There are numerous pickle variations available, including kosher, German, Polish, bread & butter, no-salt, sweet, spicy, sweat & sour, and pickles in a variety of distinct shapes. However, you don’t have to limit yourself to eating only pickled cucumbers on this day. Banana peppers, cherry peppers, jalapenos, and pepperoncini are other pickled peppers that you can eat.
If eating pickles isn’t enough for you to commemorate this day, consider throwing a pickle-themed party or posting images of your favourite pickles on social media with the hashtag #NationalPickleDay.
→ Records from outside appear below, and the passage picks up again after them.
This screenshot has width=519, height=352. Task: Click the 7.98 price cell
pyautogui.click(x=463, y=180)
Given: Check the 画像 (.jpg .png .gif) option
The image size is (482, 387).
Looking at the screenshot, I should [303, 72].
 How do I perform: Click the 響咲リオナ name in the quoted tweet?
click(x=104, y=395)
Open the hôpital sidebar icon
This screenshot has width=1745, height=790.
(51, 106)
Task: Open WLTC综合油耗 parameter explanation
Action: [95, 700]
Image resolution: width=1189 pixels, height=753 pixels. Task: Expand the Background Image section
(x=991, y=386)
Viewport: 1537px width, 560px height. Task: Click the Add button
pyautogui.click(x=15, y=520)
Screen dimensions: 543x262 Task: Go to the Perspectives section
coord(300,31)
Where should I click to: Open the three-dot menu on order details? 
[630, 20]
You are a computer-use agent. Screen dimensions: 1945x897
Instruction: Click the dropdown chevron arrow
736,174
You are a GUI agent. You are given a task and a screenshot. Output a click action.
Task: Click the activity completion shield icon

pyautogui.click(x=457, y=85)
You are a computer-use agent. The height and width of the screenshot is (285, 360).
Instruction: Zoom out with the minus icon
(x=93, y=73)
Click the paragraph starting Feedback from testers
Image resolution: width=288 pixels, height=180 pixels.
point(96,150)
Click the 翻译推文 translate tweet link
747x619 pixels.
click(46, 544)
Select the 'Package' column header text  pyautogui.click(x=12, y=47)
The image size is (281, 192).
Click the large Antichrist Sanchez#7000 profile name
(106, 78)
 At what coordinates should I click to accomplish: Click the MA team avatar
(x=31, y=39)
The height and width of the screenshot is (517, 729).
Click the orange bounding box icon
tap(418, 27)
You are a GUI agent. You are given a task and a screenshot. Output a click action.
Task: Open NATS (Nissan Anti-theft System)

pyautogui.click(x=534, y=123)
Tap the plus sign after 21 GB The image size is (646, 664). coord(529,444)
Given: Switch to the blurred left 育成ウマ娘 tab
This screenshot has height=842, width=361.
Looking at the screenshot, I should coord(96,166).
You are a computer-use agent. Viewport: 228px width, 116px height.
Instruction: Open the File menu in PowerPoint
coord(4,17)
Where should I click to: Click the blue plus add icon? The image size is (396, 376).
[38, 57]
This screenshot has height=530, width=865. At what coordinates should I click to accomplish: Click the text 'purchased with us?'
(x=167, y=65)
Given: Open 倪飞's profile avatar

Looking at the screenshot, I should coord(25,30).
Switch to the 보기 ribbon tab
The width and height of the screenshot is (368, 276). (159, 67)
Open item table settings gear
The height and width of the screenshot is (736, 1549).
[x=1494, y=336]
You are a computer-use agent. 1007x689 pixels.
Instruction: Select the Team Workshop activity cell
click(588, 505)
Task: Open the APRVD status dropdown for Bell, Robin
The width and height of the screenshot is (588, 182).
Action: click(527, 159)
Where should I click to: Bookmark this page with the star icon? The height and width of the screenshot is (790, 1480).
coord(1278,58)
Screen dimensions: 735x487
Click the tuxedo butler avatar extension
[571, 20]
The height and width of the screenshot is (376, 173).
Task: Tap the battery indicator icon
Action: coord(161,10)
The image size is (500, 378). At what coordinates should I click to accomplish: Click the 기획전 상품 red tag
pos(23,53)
There are probably a million different ways to observe this occasion, so choose one and carry it out.
Facts About Pickles
- New York hosted the inaugural National Pickle Day celebration in 2001.
- Pickles are rationed to the armed services in the US, hence the government produces 40% of the country’s pickles.
- Every 53 days, American households buy pickles, and more than 67% of households consume pickles.
- The anthem for Pickle Packers International is called Pickle Polka.
- By soaking them in strawberry or cherry Kool-Aid, red pickles can be created. These pickles taste entirely different from ordinary pickles and have a sweet-sour flavour. They can also be prepared by adding chilli powder in the manner of Indian cuisine.
- Amerigo Vespucci, an Italian adventurer, earned the nickname “pickle-dealer” for his practise of supplying sailors and merchants with preserved meats and vegetables.
- Crispy preserves were consumed by Roman emperors like Julius Caesar and their armies because it was believed to give them strength.
- Shakespeare first used the phrase “in a pickle,” which refers to being in a challenging situation, in The Tempest.
- Pickles that are produced in large quantities fester in salt brine in enormous outside pots.
- According to a BYU study, drinking pickle juice can ease a cramp 37% faster.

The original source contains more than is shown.